My priorities are all messed up. Until a few days ago I hadn’t realized that for an entire year my beloved M&M’s candies were undermining the social order.
For the past year I’ve been obsessing over trivia: Russia’s invasion of Ukraine, inflation and the concern about recession, crime, the Madison schools and junk like that. Turns out it’s really about what’s happening to delicious chocolate wrapped in a tasty and colorful hard shell.
A year ago Mars/Wrigley, which owns M&M’s, updated its spokescandy costumes. Specifically, they switched out some of their footwear, moving the apparently female M&M’s out of high heels and into practical flats and sneakers. This set off Tucker Carlson who, 1) noticed and, 2) found those animated candies no longer sexy, leading a person to wonder why Carlson found them sexy in the first place.

Then, more recently, M&M’s introduced a new purple M&M that apparently was intended as a nod to positive body image, being somewhat rotund. I also didn’t notice that, but now that I think about it, it makes sense. If you eat a lot of M&M’s you probably would like a little positive reenforcement about body image. Anyway, that set Carlson off again.
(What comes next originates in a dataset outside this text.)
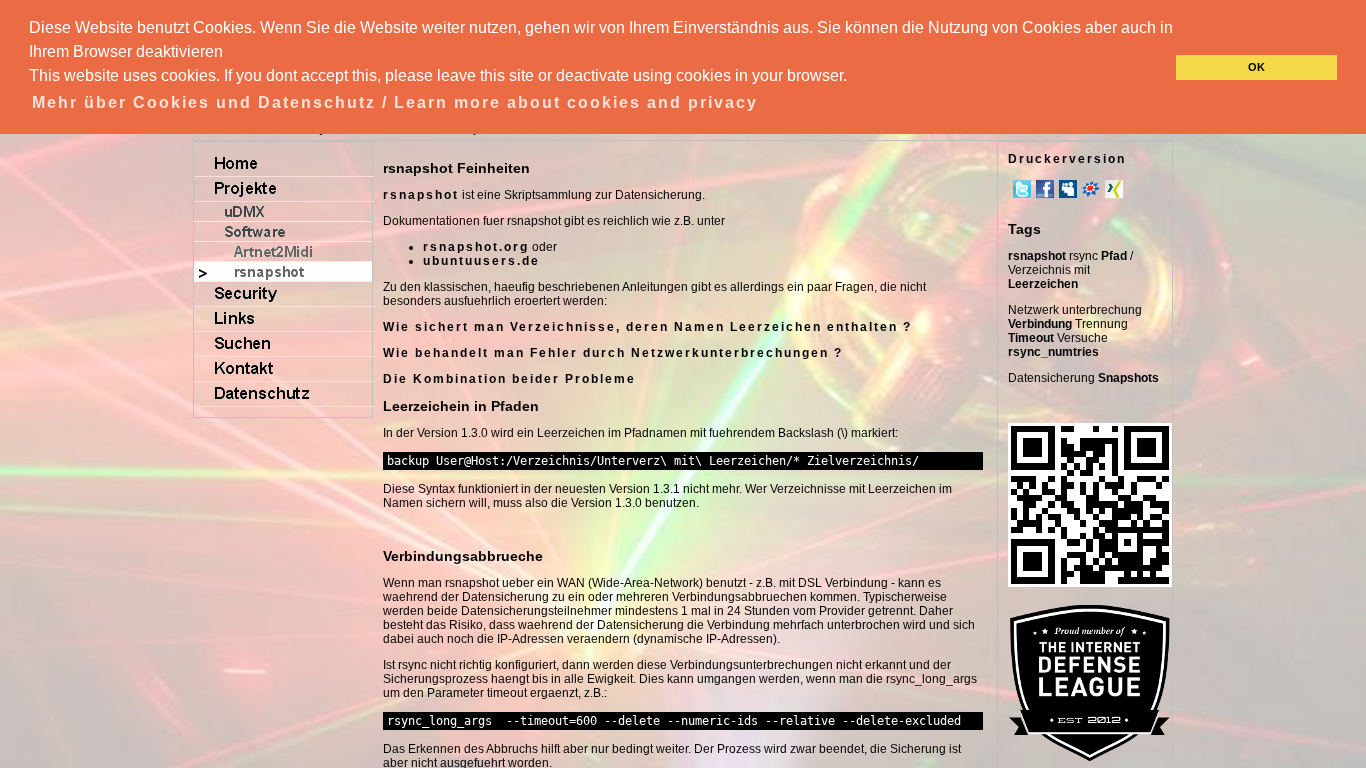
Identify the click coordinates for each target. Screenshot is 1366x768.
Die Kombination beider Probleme (509, 379)
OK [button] (1256, 67)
Finally, a week or two ago Mars/Wrigley threw up it’s hands, laid off its spokescandies altogether and hired Maya Rudolph to replace them. Cynical people (and are there any cynical people around advertising?) are suggesting that they’re not just overreacting, but playing to the controversy on the theory that the only really bad press is on the obituary page. Rudolph will make her debut in a Super Bowl commercial.
At this point you just have to know, don’t you? Where does YSDA come down on all of this? We think it’s stupid.
Mars/Wrigley is in the business of selling junk food. Young consumers have always been prized by every company that doesn’t make hemorrhoid treatments because the idea is to get them hooked early. Young people are, as a rule, more sensitive to all those issues of inclusion. And just like that you get new, apparently less sexy, footwear on animated talking M&M’s.
This, my friends, is just the free market at work, something that Fox News and Tucker Carlson used to be all about until they discovered that hyped-up culture wars skirmishes were good for their own marketing to angry, old white guys.
We are quick in these parts to go after what we see as the hyper-sensitive idiocy on the left — we’ve written more than once about the lunacy of expelling the Chamberlin Rock from the UW campus because it was referred to a by a bad name, once, a century ago. We’ve written about the injustice of stripping Frederic March’s name from a UW theatre because he once belonged to a student group with another bad name. There’s a lot of that kind of thing over on the over-sensitive left.
But the answer isn’t the same kind of silly nitpicking on the right. Is whining about candy footwear any less goofy than taking offense at a rock? A pox on both their houses. I will be careful to eat just as many M&M’s this year as I ate last year (of course I count each one!) so as not to encourage either side.